* _Problem to work on_
Report back every line of the entries that contains "screenshot", exactly as written.

* _Data to process_

__________________________________________________

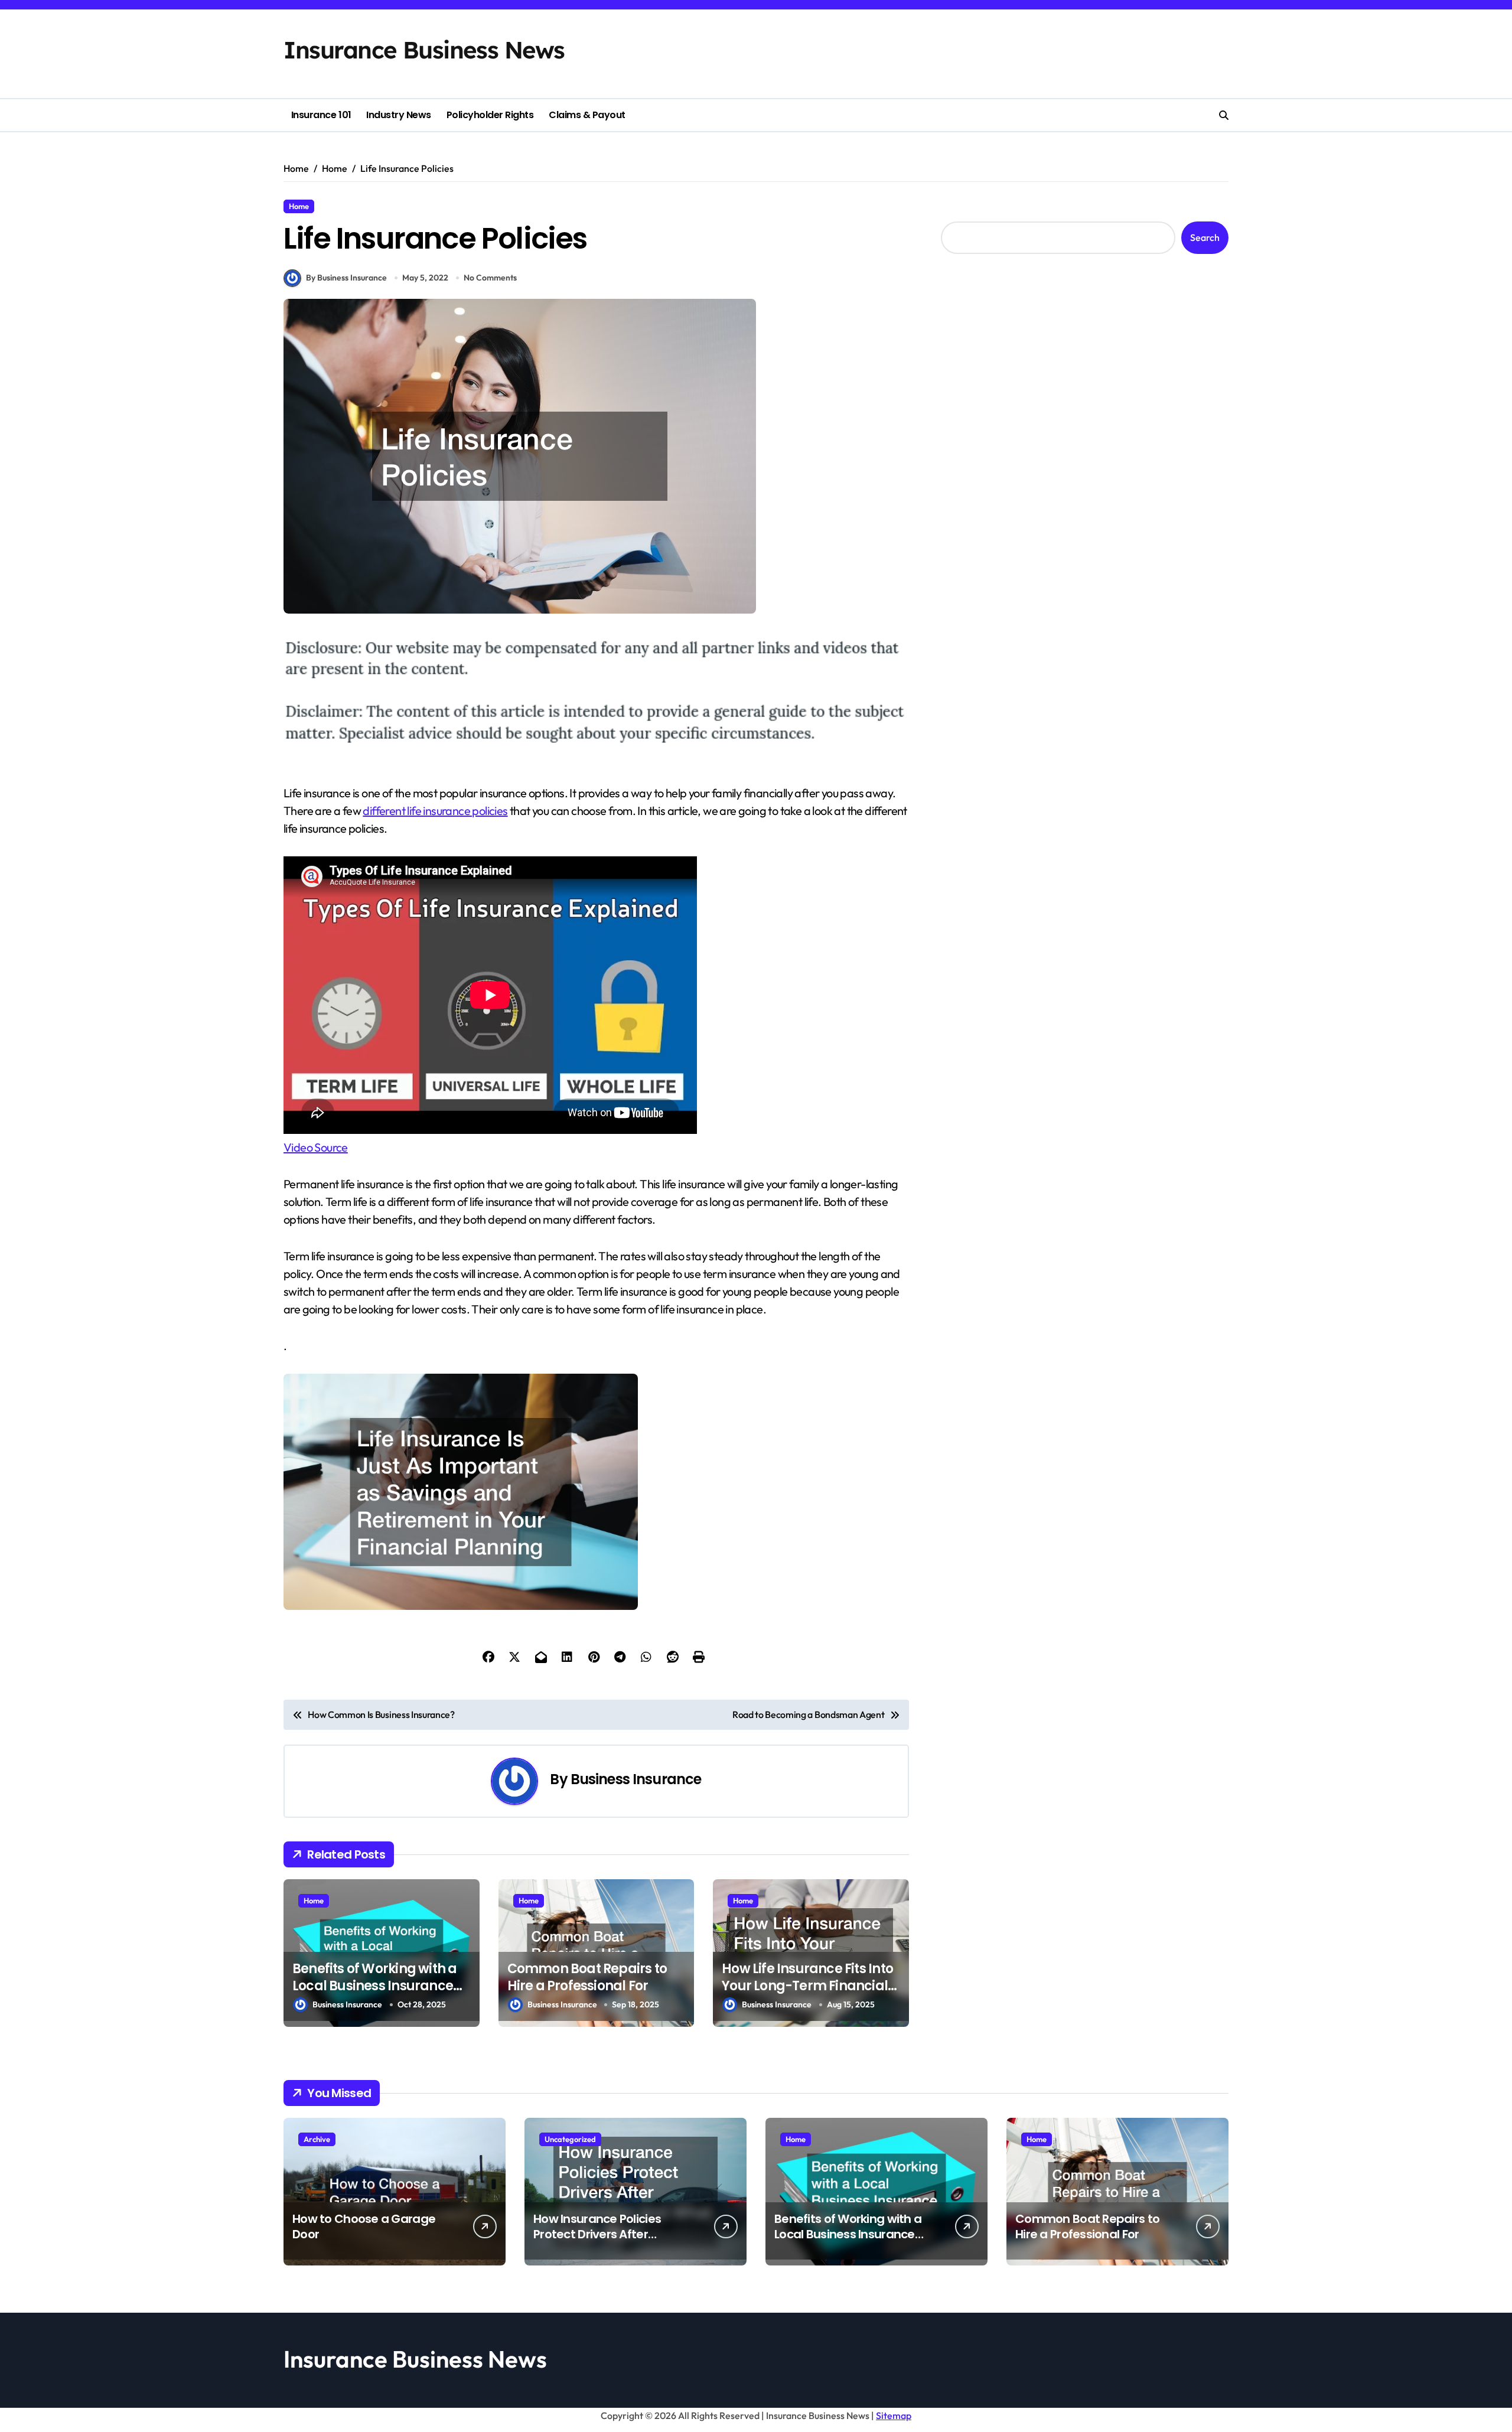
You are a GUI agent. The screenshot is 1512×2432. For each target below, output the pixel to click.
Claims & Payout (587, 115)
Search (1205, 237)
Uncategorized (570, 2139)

__________________________________________________

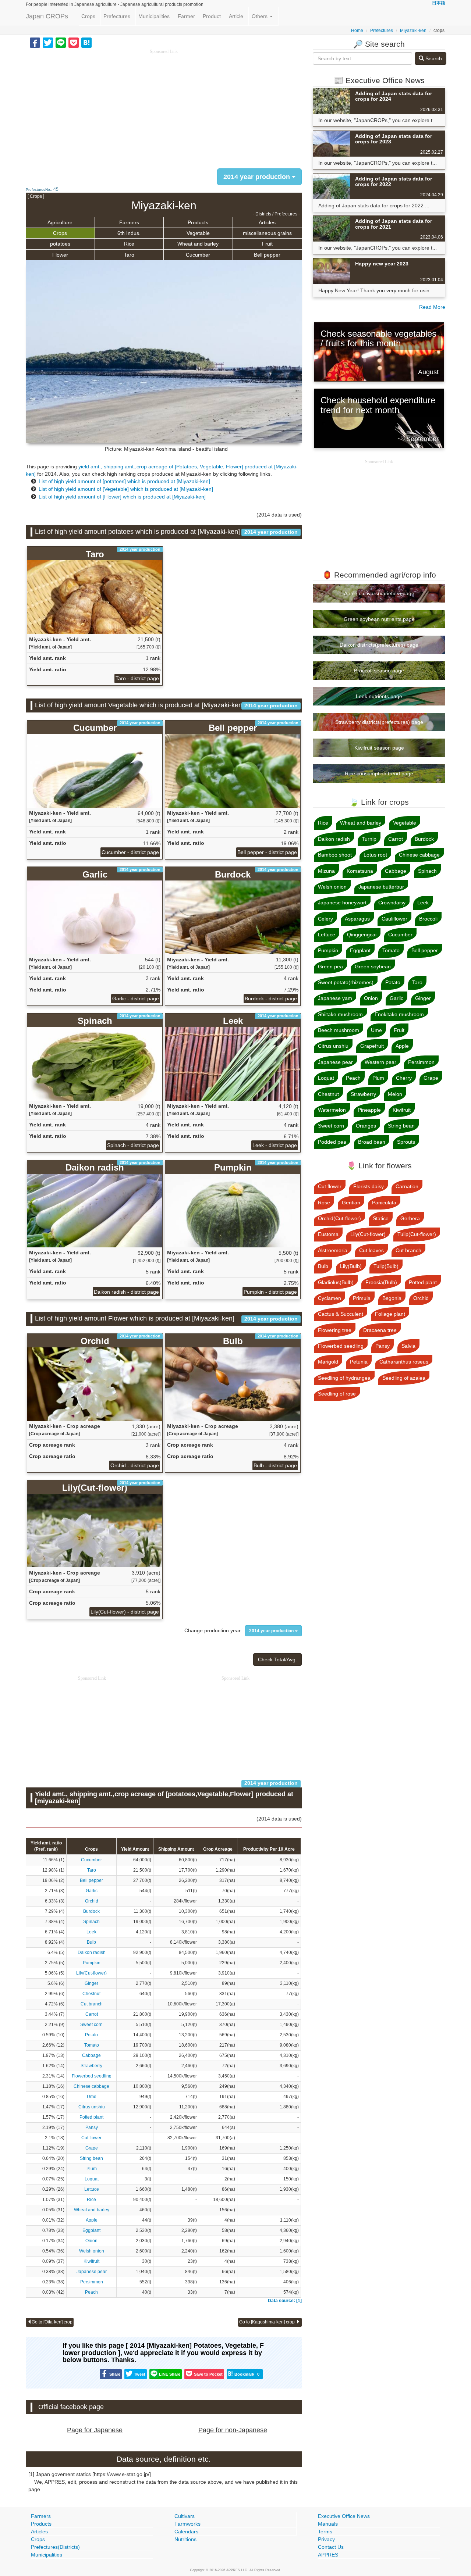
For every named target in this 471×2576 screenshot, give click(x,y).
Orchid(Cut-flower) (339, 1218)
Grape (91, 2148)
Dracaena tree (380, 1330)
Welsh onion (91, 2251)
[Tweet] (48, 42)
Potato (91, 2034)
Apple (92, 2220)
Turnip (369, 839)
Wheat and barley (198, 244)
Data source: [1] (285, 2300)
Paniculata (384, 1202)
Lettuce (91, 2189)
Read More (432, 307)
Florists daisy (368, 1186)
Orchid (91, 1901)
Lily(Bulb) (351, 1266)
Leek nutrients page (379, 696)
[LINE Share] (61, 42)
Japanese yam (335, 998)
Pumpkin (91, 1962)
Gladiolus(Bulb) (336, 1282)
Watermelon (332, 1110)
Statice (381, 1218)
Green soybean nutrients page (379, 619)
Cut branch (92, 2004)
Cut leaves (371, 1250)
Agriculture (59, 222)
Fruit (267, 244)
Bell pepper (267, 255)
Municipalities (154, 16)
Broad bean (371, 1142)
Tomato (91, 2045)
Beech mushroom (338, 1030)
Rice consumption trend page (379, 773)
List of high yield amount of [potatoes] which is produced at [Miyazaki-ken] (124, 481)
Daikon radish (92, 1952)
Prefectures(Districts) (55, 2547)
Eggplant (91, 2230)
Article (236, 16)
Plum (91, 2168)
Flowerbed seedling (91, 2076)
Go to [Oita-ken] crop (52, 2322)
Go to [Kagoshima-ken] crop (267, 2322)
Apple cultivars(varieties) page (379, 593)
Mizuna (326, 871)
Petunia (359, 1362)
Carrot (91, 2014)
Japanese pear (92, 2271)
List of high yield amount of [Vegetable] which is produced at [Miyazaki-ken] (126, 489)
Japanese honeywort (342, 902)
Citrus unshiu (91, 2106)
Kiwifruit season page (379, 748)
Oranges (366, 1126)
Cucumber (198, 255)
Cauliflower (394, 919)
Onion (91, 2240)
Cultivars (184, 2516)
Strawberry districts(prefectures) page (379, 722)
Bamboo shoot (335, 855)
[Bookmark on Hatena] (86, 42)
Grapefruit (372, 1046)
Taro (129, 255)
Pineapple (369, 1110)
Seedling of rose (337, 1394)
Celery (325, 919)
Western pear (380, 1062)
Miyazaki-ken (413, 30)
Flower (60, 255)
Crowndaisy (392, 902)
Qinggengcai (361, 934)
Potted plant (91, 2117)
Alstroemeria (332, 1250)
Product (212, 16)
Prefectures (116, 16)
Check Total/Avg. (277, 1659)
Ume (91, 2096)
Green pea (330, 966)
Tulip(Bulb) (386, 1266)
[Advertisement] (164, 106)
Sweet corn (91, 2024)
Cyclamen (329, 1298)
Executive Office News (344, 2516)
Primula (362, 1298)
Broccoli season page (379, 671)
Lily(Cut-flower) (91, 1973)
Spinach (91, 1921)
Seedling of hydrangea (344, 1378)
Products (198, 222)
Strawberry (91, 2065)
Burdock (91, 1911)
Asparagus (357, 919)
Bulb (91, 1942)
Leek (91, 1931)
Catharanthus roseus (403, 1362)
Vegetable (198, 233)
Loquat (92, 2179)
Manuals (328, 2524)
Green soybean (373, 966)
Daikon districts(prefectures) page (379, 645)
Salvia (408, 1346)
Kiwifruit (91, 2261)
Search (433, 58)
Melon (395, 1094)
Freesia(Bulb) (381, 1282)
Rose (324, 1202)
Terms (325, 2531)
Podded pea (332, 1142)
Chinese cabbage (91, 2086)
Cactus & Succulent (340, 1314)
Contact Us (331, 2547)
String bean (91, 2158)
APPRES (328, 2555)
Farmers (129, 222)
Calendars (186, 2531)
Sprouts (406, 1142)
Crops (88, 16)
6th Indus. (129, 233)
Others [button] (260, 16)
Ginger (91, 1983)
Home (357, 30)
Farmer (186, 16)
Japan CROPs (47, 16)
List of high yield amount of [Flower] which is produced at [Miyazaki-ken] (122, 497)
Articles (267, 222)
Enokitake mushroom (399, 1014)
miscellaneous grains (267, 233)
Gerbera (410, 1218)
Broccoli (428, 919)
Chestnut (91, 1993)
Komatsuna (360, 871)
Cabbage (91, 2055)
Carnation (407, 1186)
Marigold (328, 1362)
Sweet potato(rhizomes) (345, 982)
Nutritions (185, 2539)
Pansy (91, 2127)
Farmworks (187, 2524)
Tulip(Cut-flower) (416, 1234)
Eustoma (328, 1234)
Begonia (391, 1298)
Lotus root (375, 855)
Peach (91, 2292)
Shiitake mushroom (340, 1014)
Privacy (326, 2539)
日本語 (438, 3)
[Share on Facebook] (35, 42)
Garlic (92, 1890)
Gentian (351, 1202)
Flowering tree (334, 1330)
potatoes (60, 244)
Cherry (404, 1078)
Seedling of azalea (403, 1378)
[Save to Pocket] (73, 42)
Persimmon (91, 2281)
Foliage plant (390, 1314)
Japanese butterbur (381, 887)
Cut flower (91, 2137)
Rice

__________________________________________________

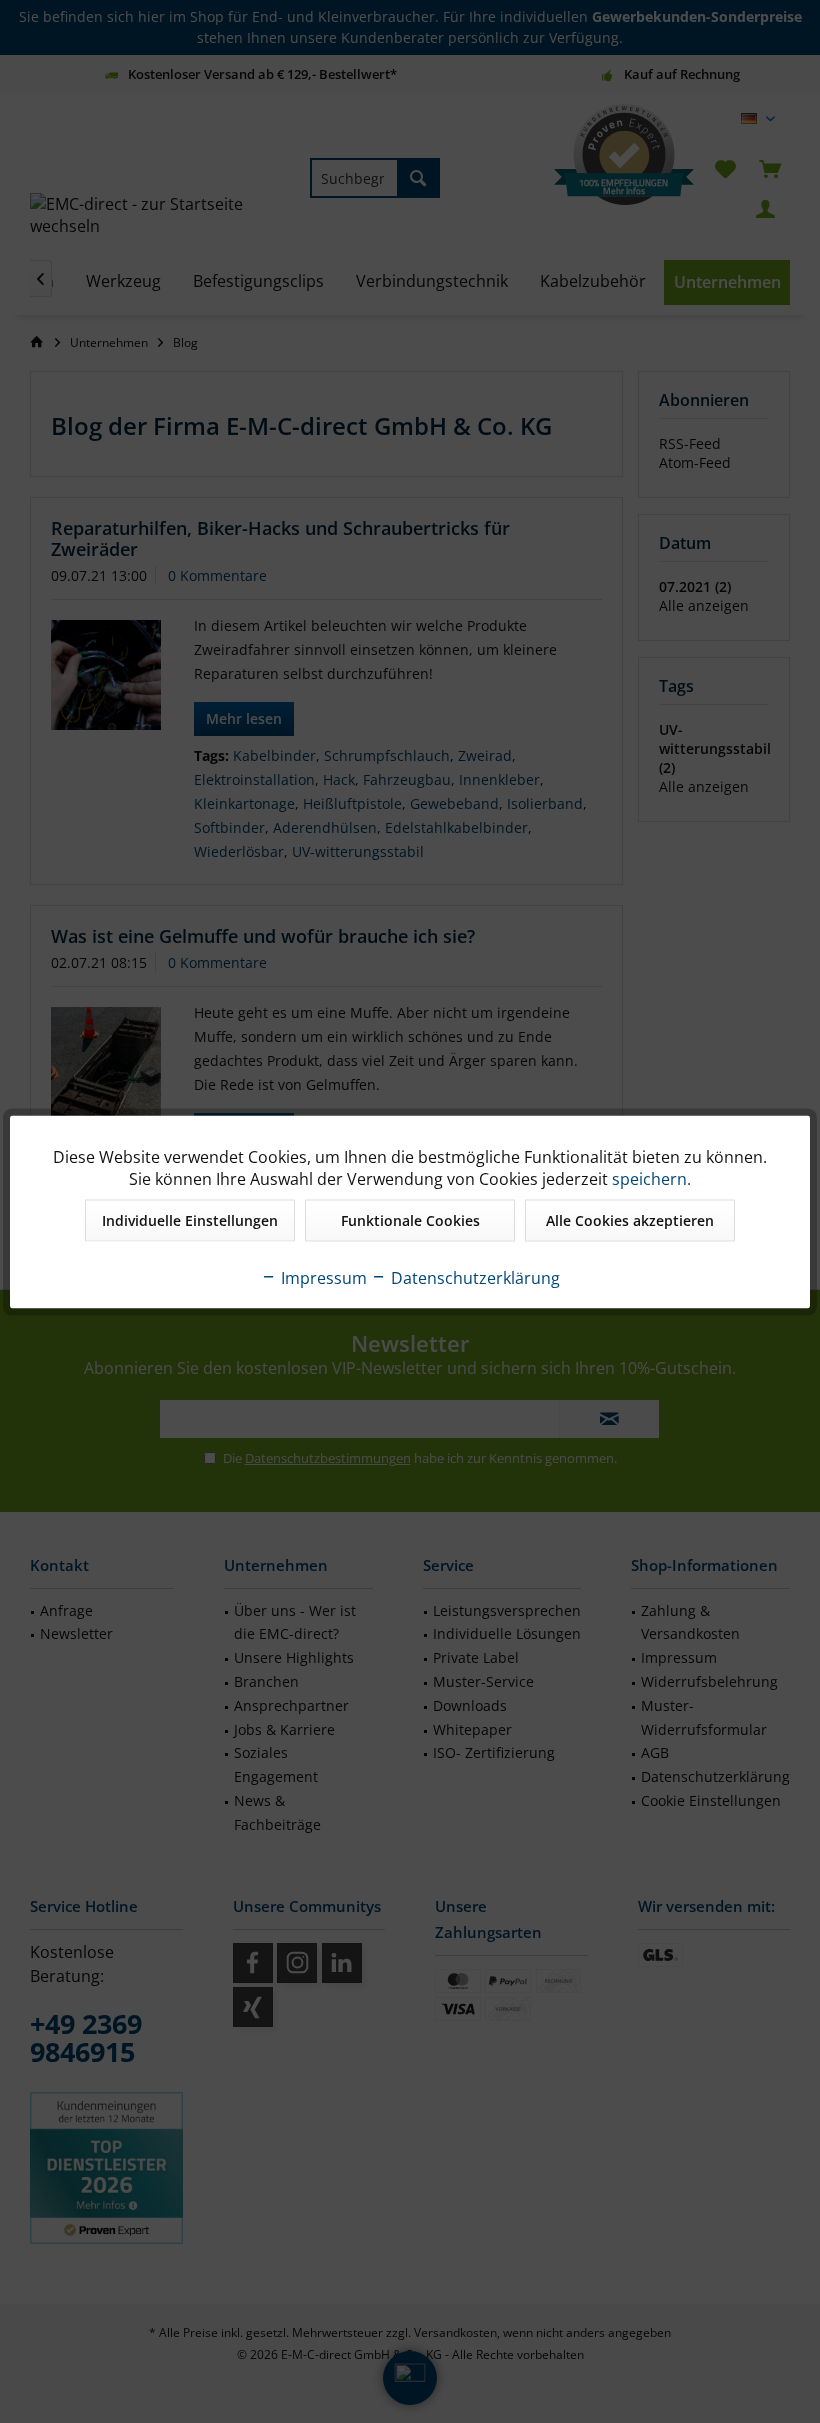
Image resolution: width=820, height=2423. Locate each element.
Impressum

__________________________________________________

* _Worked solution_
You are a GUI agent. The screenshot is 1512×2432. For each target below, output the pixel to click.
For every named target in this 471×2576 screenshot, give click(x,y).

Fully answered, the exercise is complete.